Referida vigilância das comunicações na empresa pode ter conotações legítimas, como por exemplo a de controle da qualidade de trabalho, possibilitando a correção de erros no sistema produtivo, assim como uma medida de proteção e vigilância ante as atuações desleais do trabalhador, como o uso particular das ferramentas da empresa para cometimento de fraudes, abuso sexual e introdução de vírus de espionagem industrial.
Assumindo os riscos da atividade econômica e detendo o poder diretivo, cabe ao empregador estabelecer regras de conduta dentro de sua organização, afim de melhor alcançar os objetivos do empreendimento. O poder diretivo do empresário de adotar medidas de vigilância e controle para verificar o cumprimento das obrigações do trabalhador é reconhecido no artigo 482 da CLT e vem a ser o mesmo preceito que limita abusos por parte do empregador fazendo com que respeite a dignidade humana do trabalhador. Por isso esse poder de vigilância e controle pode chocar-se frontalmente com o direito fundamental da intimidade pessoal consagrado no artigo 1988 da CF que deixou claro que o Estado Democrático de Direito tem, como fundamento, a dignidade da pessoa humana (art. 1º, III). O direito a intimidade se configura como direito vinculado a própria personalidade, derivado da dignidade da pessoa, que reconhece a existência de um âmbito próprio e reservado frente a ação e ao conhecimento dos demais, necessário, segundo as pautas de nossa cultura, para manter uma qualidade mínima da vida humana.
Assim mesmo o artigo o art. 5o, inc. XII da Constituição da República reza que é inviolável o sigilo da correspondência e das comunicações telegráficas, de dados e das comunicações telefônicas, salvo no último caso, por ordem judicial, nas hipóteses e na forma que a lei estabelecer para fins de investigação criminal ou instrução processual penal." O bem constitucionalmente protegido é a liberdade das comunicações e a reserva sobre a comunicação emitida, com independência do contido na mesma. O direito abarca tanto a interceptação em sentido estrito (que supõe a apreensão física do suporte da mensagem – com conhecimento ou não do mesmo – ou captação, de outra forma, do processo de comunicação) como pelo simples conhecimento antijurídico do comunicado (abertura da correspondência alheia guardada por seu destinatário, por exemplo)

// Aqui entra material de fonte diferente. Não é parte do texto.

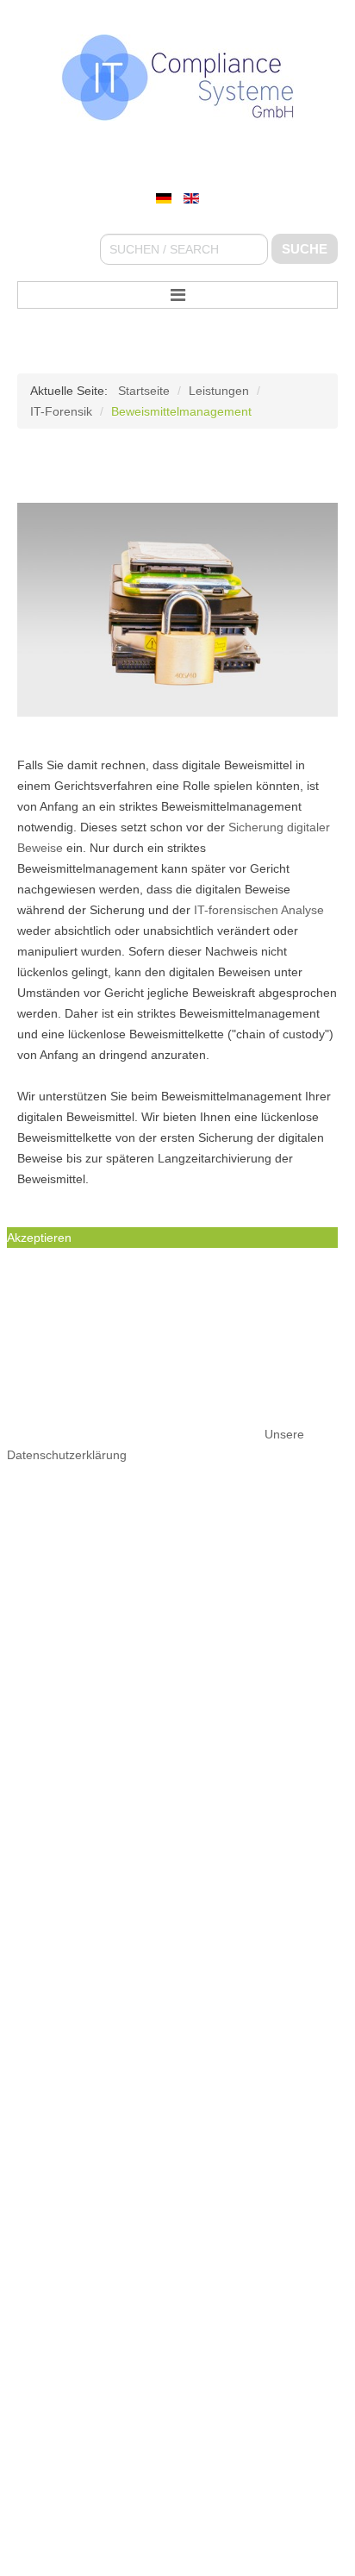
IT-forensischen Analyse (259, 910)
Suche (304, 248)
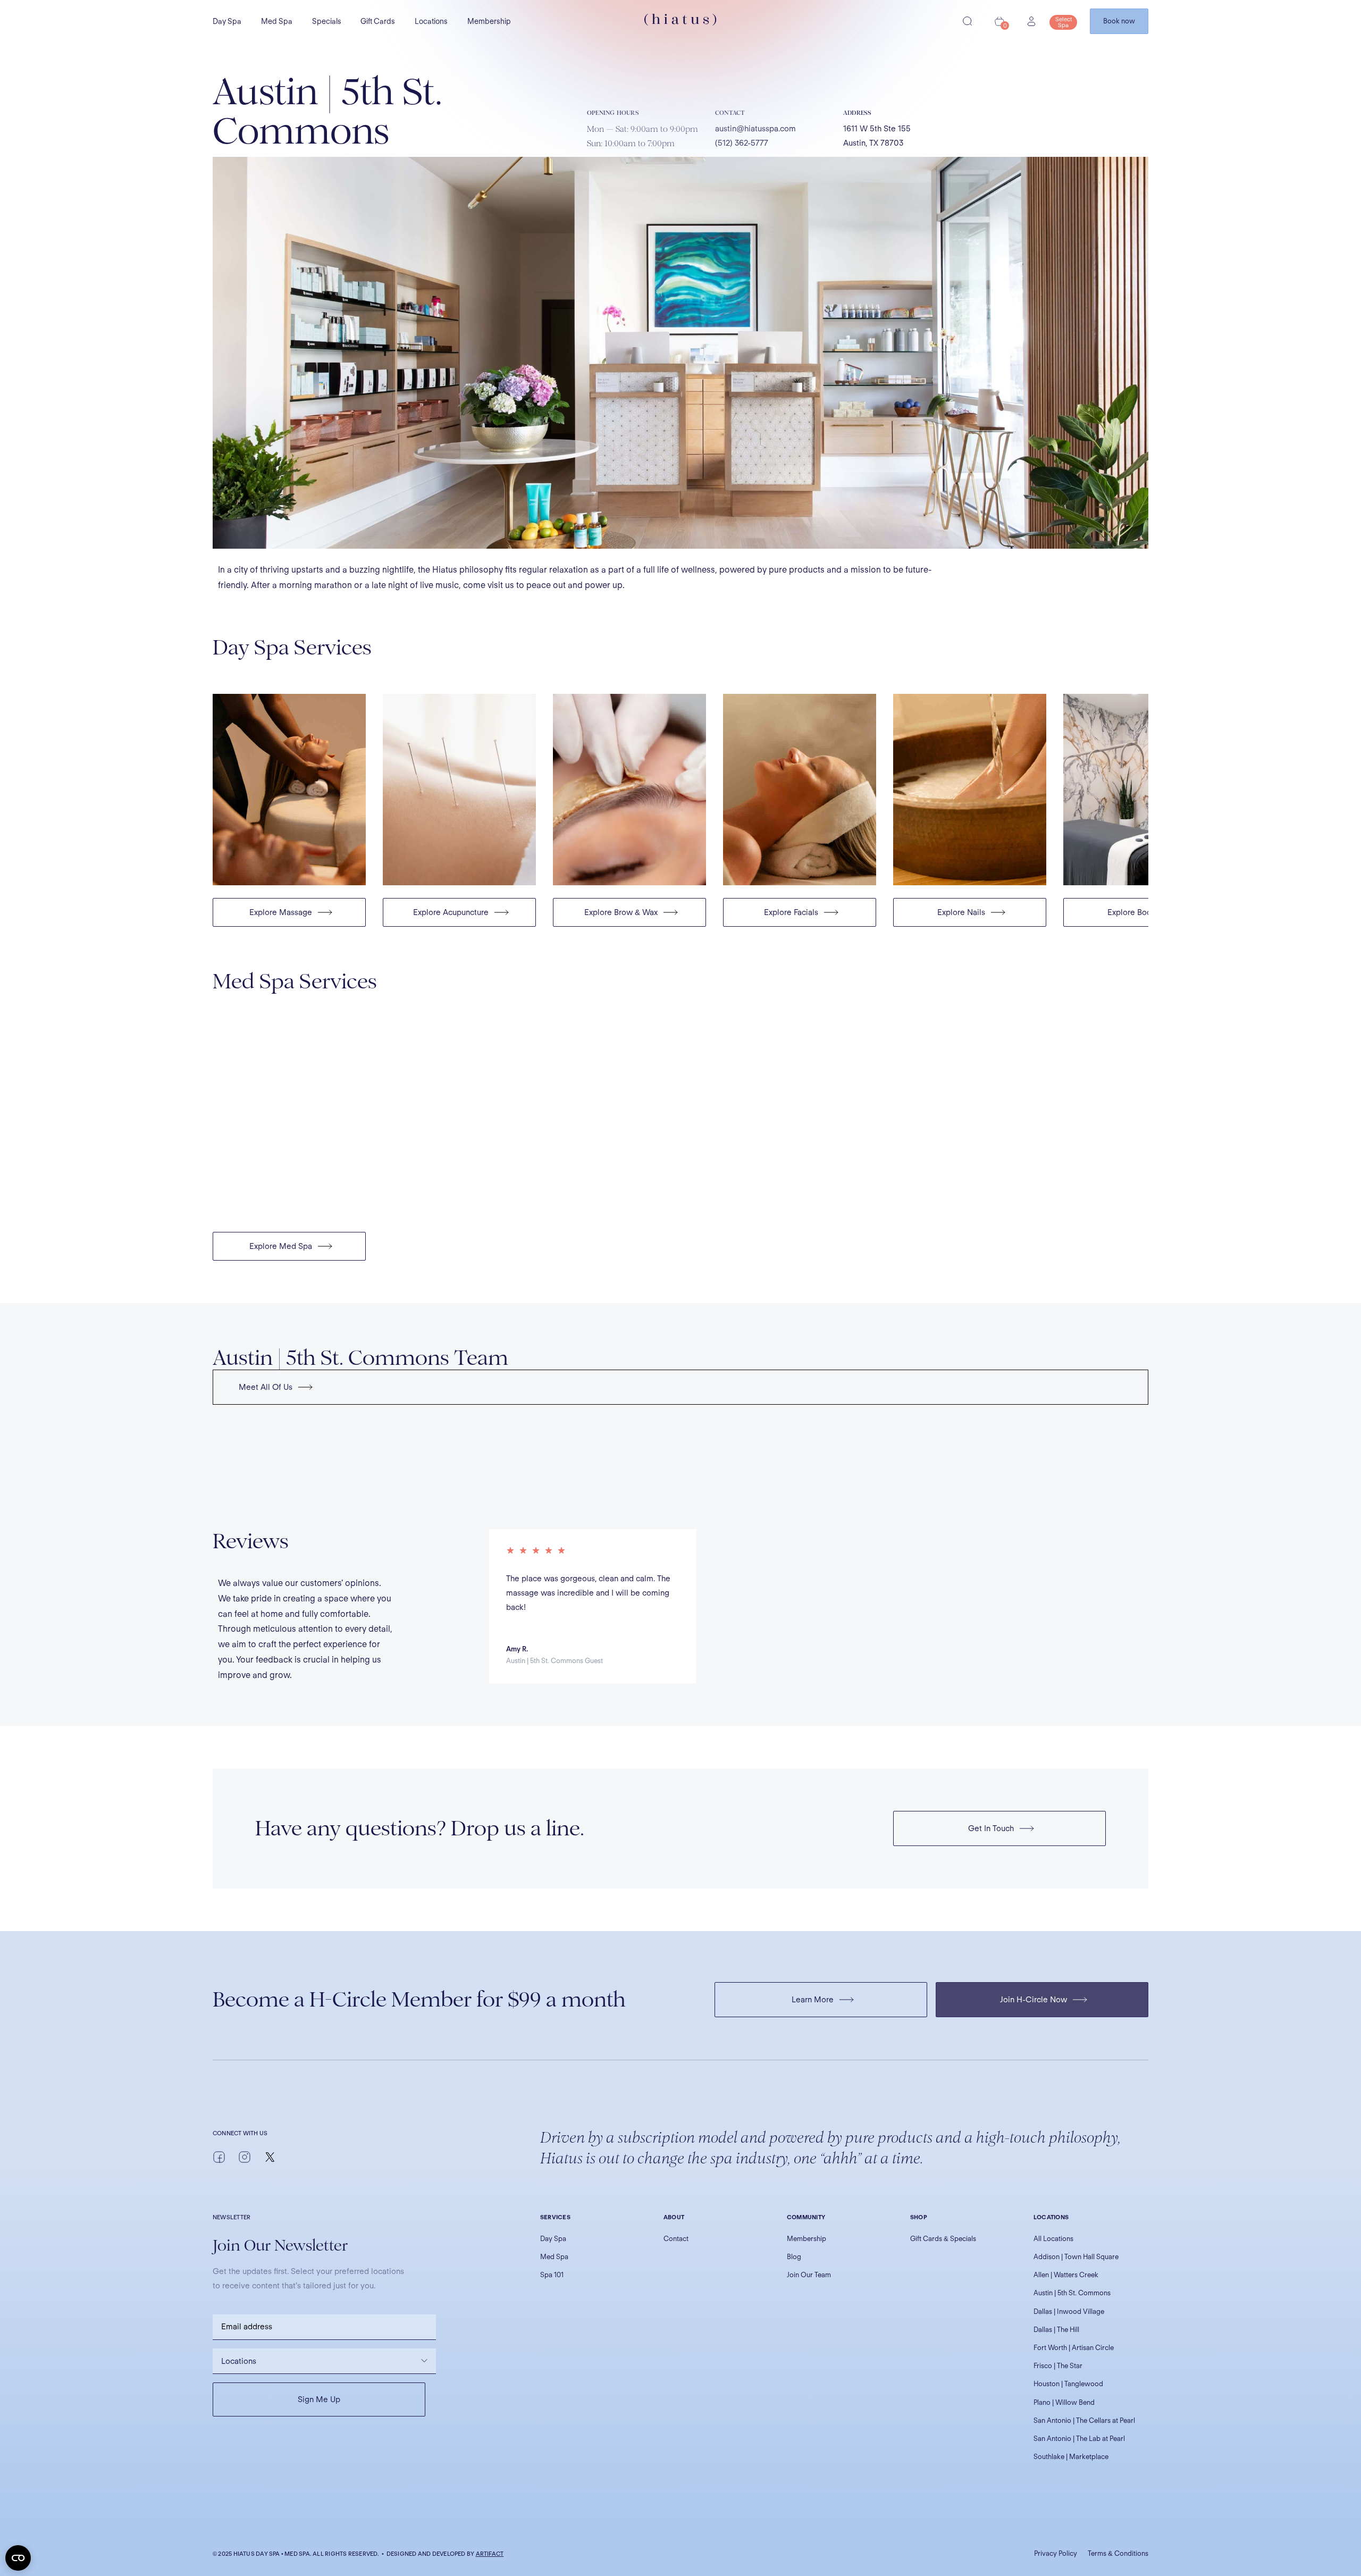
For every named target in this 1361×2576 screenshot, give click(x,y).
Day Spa (227, 21)
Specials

O segredo postal configura-se, em conseqüência, como um direito derivado do direito ao segredo das comunicações. Assim acreditamos não restar dúvidas que a cobertura do preceito constitucional também é estendida ao correio eletrônico, levando-se em consideração que o preceito fundamental protege o segredo das comunicações independentemente do meio utilizado.